[OpenAFS] Re: [OpenAFS-announce] OpenAFS client crashes on RHEL 5.10 and RHEL 6.5

Tue, 11 Mar 2014 14:54:29 -0400

On Tue, Mar 11, 2014 at 11:33:37AM -0500, Andrew Deason wrote:
> [Moving from openafs-info to openafs-devel.]
> 
> On Tue, 11 Mar 2014 11:45:47 -0400
> "J. Bruce Fields" <bfields@redhat.com> wrote:
> 
> > 	- d_materialise_unique: which was originally designed which
> > 	  distributed filesystems in mind, which have the special issue
> > 	  that the directory tree can be modified by other nodes without
> > 	  their knowledge, so they need to be ble to deal with lookup
> > 	  encountering an inode which was previously known under some
> > 	  other name.
> 
> I'm not clear on if this really helps, as I'm not completely sure what
> the effects of this are, but maybe you can clarify. It seems to just
> 'move' the dentry from one location to another, but I'm not sure if
> that's all. Say we have the following AFS mountpoints (which appear as
> directories, not e.g. vfsmounts or anything like that). These can be
> anywhere in the hierarchy:
> 
> /afs/.../parent1/dir1
> /afs/.../parent2/dir2
> 
> 'dir1' and 'dir2' are AFS mountpoints to the same place. So, they are
> effectively the same directory.
> 
> So if someone accesses dir1, say they have a reference to dentry
> 0x1234, which has d_name "dir1" and d_parent pointing to parent1.
> And say someone accesses dir2 while dir1 is still held open. With
> d_materialise_unique, it looks like they also get dentry 0x1234, but it
> is 'moved' so now its d_name is "dir2" and its d_parent points to
> parent2. Is that correct?

That's right.  (There's a yuchy corner case which makes this a little
unreliable: the lookup operation already has the i_mutex on the parent
directory, and we need other locks to do the move succesfully, but we
would have needed to acquire them in a different order--so
d_materialise_unique instead makes nonblocking attempts to get those
locks (these are the mutex_trylock's in __d_unalias) and returns -EBUSY
if that fails.  So you can get EBUSY on the lookup if there happens to
be, say, a rename going on at the same moment.)

> It seems like that does not get rid of the problem, since someone (call
> it P1) could lookup dir1, and get back dentry 0x1234. Then someone else
> looks up dir2 and renames/moves dentry 0x1234. P1 now has a reference to
> dentry 0x1234, whose d_parent does not match the parent1, the directory
> where we looked up 'dir1'. As we've seen, that can cause a panic on the
> box (I'm glossing over how, if it's not readily apparent I can go into
> more detail.)
> 
> I would also guess this causes an ELOOP error when trying to access a
> mountpoint inside itself.
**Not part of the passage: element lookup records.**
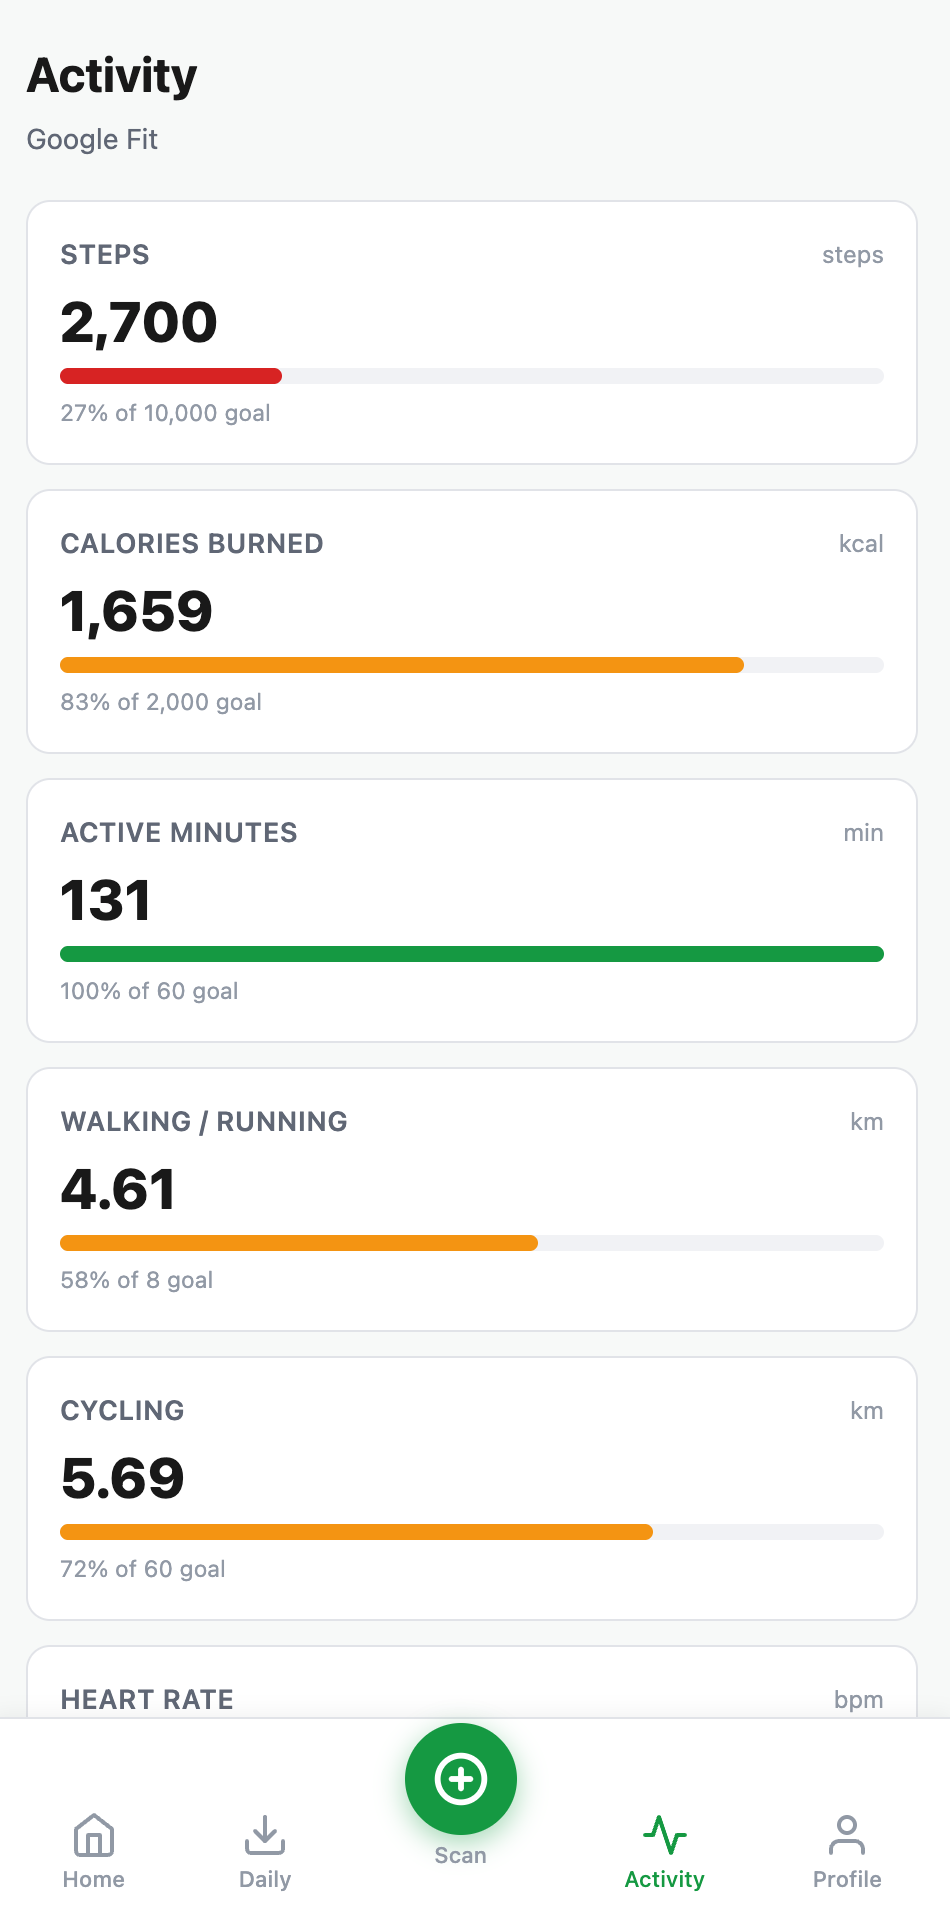Open the Profile person icon
This screenshot has height=1924, width=950.
click(x=846, y=1836)
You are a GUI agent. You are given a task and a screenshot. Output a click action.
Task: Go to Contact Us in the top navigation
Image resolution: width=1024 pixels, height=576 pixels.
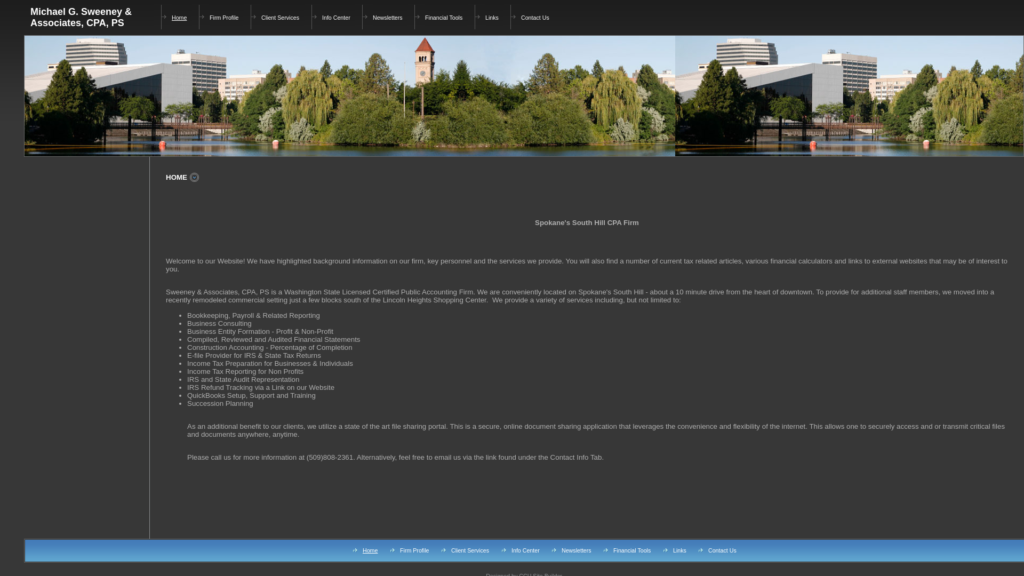click(534, 18)
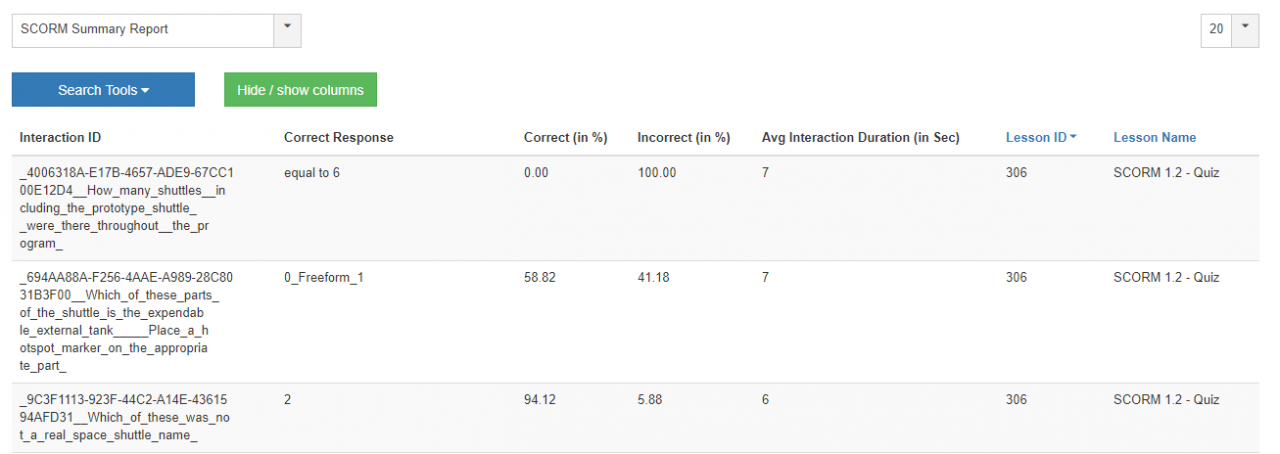Click the Hide / show columns button
This screenshot has height=454, width=1280.
[x=300, y=90]
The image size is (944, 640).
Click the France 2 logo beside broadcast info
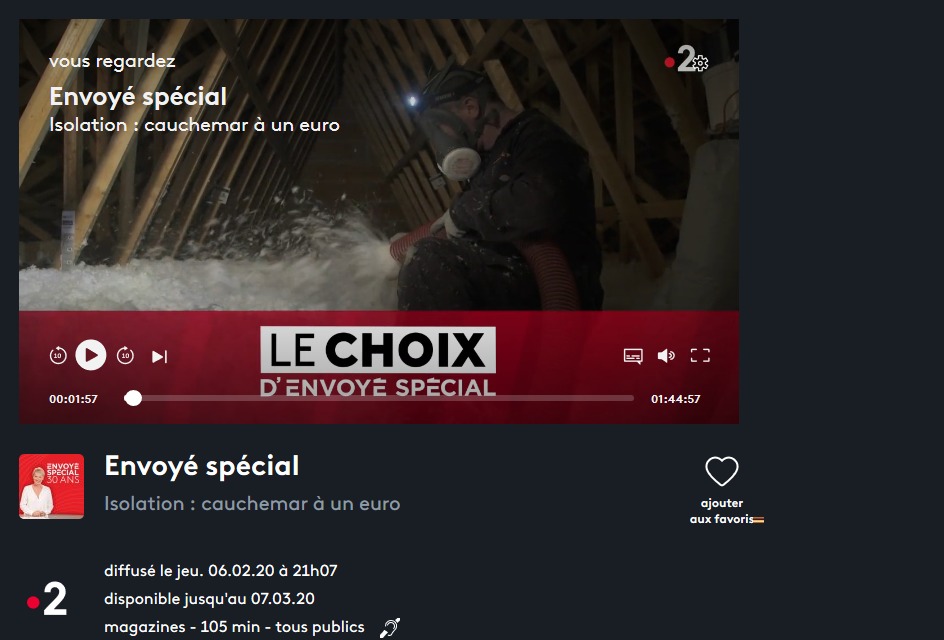point(47,598)
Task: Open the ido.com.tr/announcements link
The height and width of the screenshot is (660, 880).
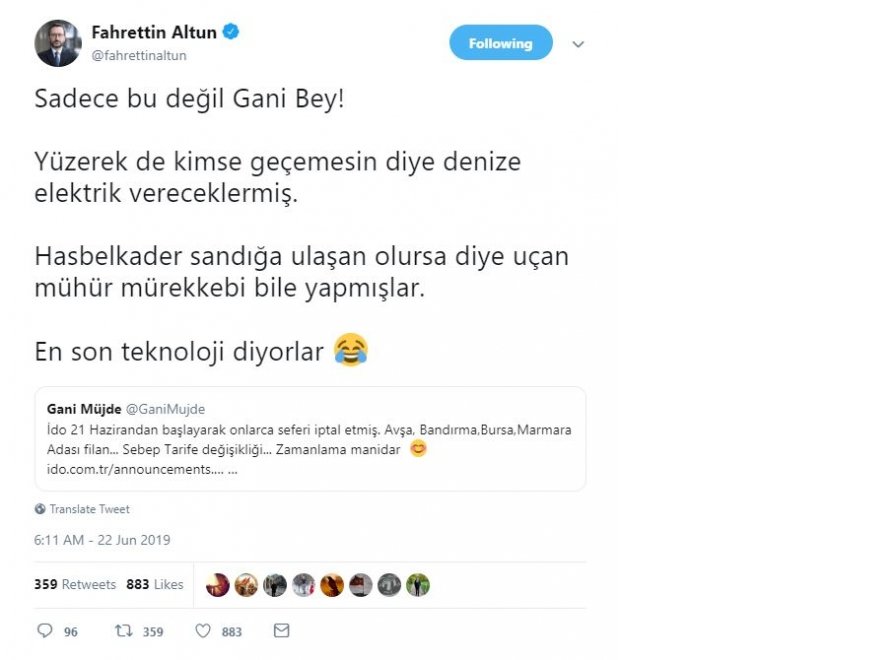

That is maybe not the worst thing in the
> world, but does preclude access which was previously allowed.
> 
> And just to be clear, I wasn't really expecting there to be some other
> function to call that would make all of this "okay". I am working on
> something to use actual mount points (that is, not "AFS mountpoints",
> but 'struct vfsmount'/'struct mount' mountpoints). It is just a little
> difficult since we cannot use the builtin kernel functions to create new
> mountpoints.

Right, the vfs depends on the assumption that the directory tree is
really a tree.  d_splice_alias as currently implemented can violate that
assumption by creating multiple dentries pointing to the same directory,
but that really can cause deadlocks down the road, so it's a bug we
intend to fix.

Other filesystems, like NFS, do as you describe and create mountpoints.

--b.